ER: The set of IoT devices is very heterogeneous, from machines with high computing power to low-power simple sensors. In blockchain, there is the notion of nodes and peers, entities in the P2P [peer to peer] network that must maintain adequate levels of computations for the blockchain operations. Reconciling these roles with the low computing power devices is a huge challenge.
So, tell us a bit more about the structure of Hybrid-IoT…
ER: HybridIoT is a network of proof-of-work blockchains, sub-blockchains. The design and setup of the sub-blockchains is defined by a set of analytics. Those analytics guarantee an optimal clustering – depending on geographical distribution, computational power and blockchain parameters – of IoT devices to guarantee scalable and secure blockchain operations.
Can you give us an example of how this would work in practice?
ER: In Industry 4.0, consider a manufacturing product that has been built as the outcome of several factories, like a car. That is the result of many different machines and many different sensors geographically distributed in many manufacturing sites. HybridIoT permits the interoperability of all those devices and machines, enabling them to transact information and operations.

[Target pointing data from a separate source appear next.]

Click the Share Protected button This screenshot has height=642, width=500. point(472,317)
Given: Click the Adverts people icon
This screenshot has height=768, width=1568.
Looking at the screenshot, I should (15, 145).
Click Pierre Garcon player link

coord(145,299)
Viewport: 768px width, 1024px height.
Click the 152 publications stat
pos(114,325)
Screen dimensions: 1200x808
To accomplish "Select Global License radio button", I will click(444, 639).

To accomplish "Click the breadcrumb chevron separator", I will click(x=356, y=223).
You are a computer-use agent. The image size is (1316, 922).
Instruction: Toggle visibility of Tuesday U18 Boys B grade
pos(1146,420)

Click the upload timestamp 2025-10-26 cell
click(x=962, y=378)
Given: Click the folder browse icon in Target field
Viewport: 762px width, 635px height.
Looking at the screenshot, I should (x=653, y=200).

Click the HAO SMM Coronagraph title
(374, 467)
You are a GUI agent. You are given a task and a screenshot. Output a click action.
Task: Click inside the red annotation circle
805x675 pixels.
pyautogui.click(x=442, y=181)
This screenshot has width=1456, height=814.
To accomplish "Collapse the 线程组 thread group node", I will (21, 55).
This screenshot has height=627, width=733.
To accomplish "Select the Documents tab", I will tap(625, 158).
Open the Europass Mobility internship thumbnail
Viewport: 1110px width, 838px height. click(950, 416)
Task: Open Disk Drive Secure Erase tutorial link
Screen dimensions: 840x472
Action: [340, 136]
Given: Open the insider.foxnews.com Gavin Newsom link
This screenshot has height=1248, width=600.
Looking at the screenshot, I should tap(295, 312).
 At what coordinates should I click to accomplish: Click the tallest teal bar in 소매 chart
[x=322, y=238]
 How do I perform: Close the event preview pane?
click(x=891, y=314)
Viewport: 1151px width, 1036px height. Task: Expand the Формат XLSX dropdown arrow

How have trials with HybridIoT gone so far?
ER: We are discussing it with some Industry 4.0 players. At the same time, the simulated deployments on cloud and on one of our supercomputers have shown very promising results in terms of security and scalability.
What were the key challenges in developing it?
ER: Finding the right people. We have been very lucky to find great and equal companions in Gokhan Sagirlar and John Sheehan.
How do you see the relationship between blockchain and IoT developing in the coming years?
ER: I can see the M2M economy landscape with blockchain for IoT evolving from the tokens transactional model to one that allows an autonomous M2M ecosystem of interoperable IoT devices.